TASK GOAL: Give again, word for word, each line below starting at the one that contains "Task: Click the horizontal canvas scrollbar" and ending at the one that contains "Decrease decimal places".

── TASK INPUTS ──

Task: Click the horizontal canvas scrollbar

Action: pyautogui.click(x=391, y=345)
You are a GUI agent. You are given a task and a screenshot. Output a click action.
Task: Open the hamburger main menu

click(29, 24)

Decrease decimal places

───
── TASK INPUTS ──

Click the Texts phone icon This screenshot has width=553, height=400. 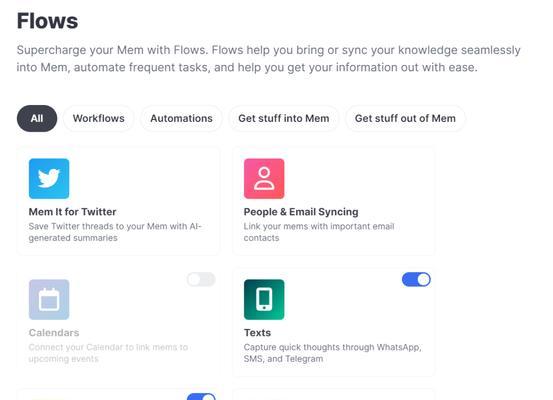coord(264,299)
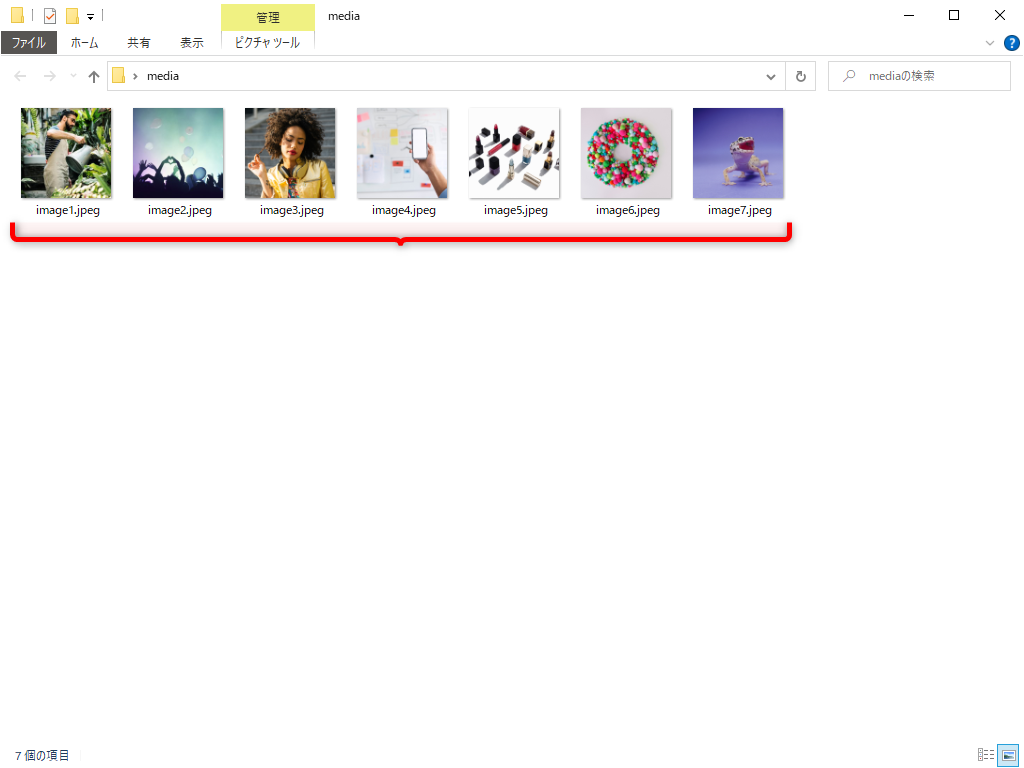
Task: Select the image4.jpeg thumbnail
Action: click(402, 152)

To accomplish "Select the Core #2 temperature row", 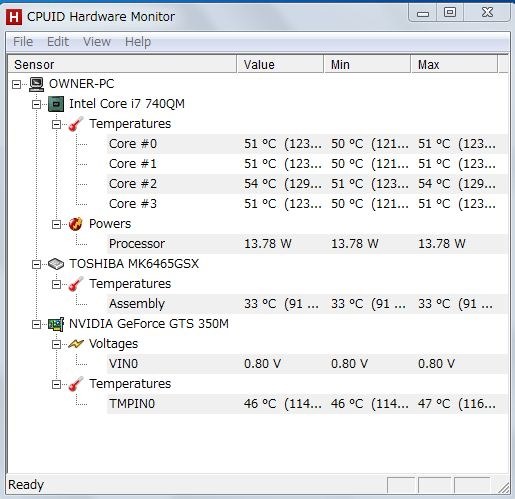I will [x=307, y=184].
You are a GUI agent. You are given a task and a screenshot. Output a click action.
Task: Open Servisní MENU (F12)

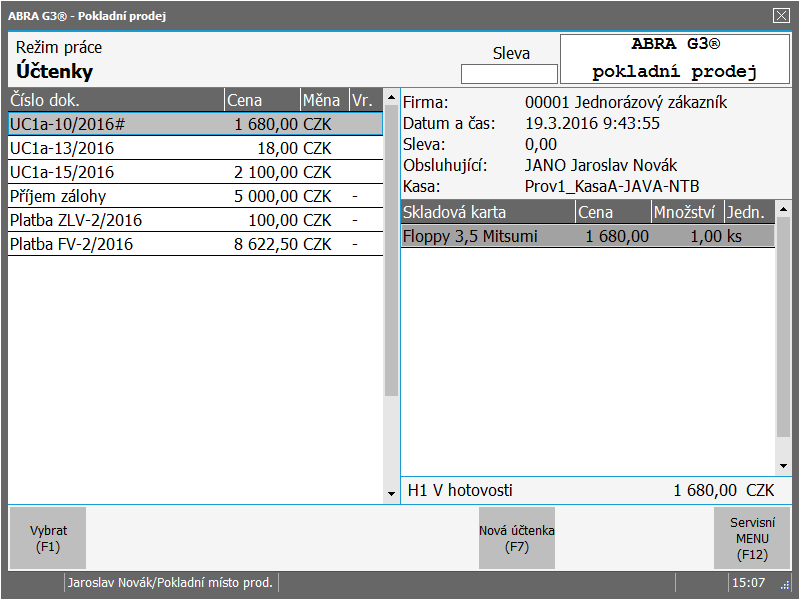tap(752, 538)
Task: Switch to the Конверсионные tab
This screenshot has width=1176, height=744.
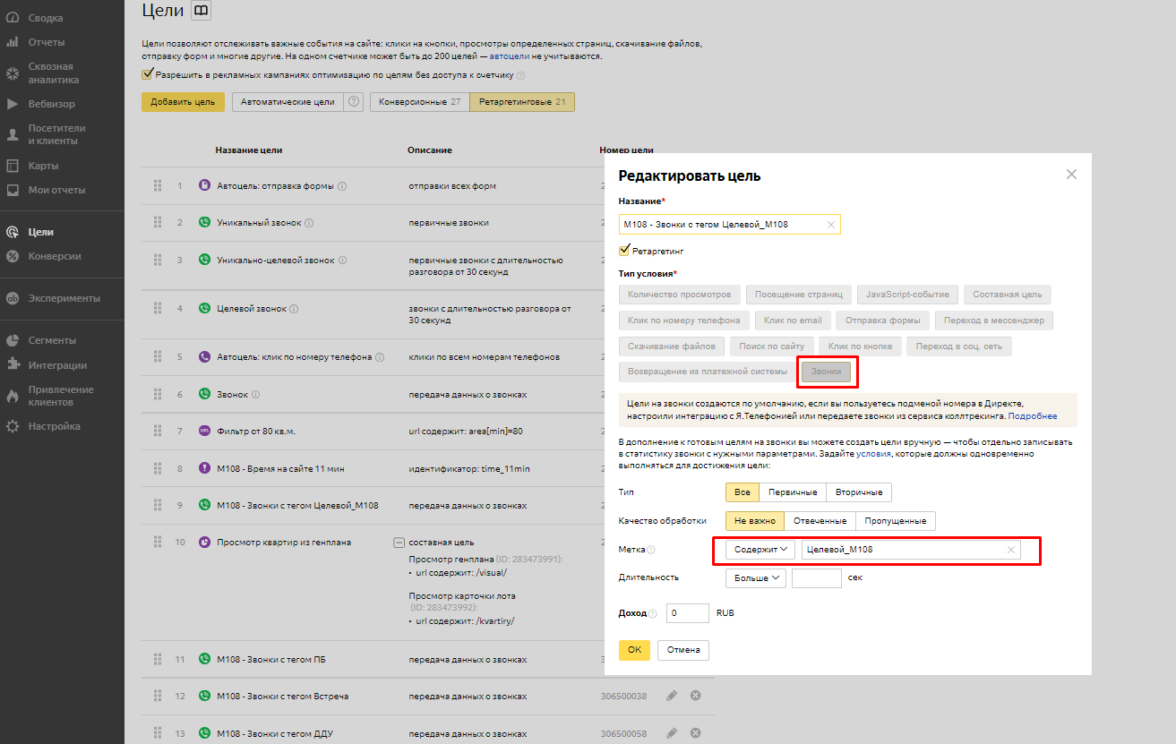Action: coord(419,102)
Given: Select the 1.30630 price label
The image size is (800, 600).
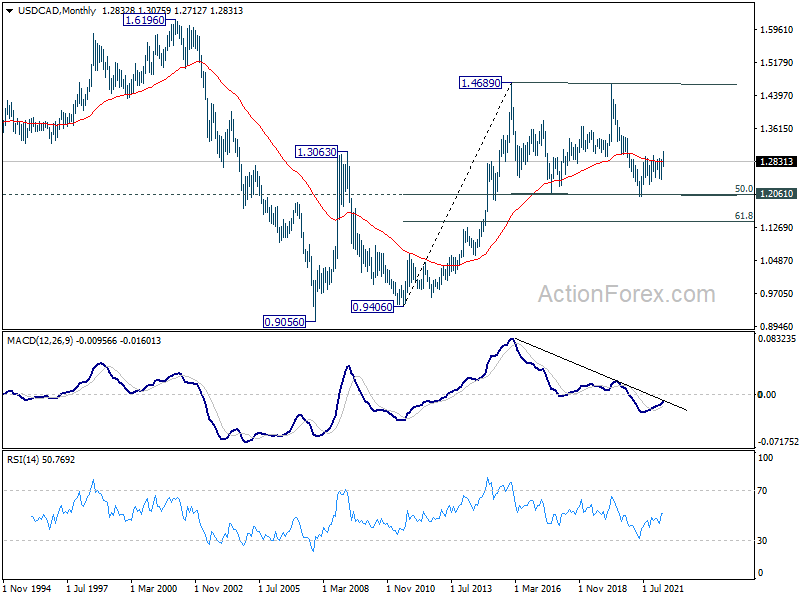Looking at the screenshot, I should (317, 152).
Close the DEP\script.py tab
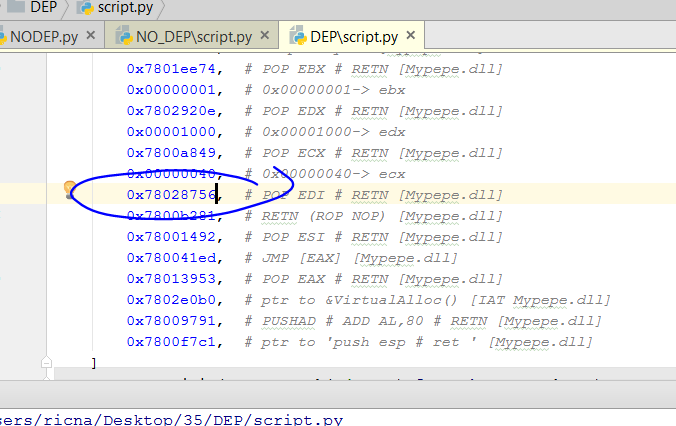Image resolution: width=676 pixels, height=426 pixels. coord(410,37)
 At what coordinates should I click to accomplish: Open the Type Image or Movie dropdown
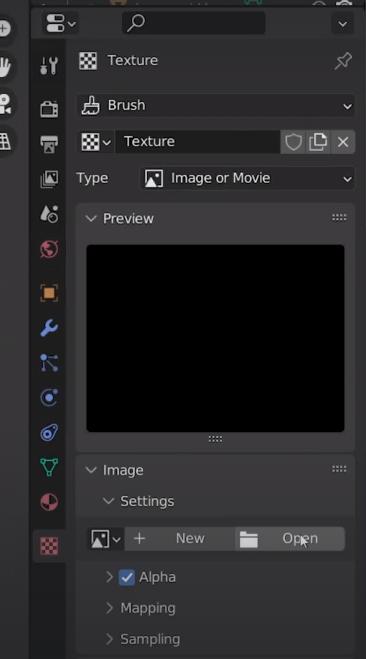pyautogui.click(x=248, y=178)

───

TASK SOLUTION:
Task: Click the horizontal canvas scrollbar

Action: pyautogui.click(x=391, y=345)
You are a GUI agent. You are given a task and a screenshot. Output a click action.
Task: Open the hamburger main menu

click(29, 24)

Decrease decimal places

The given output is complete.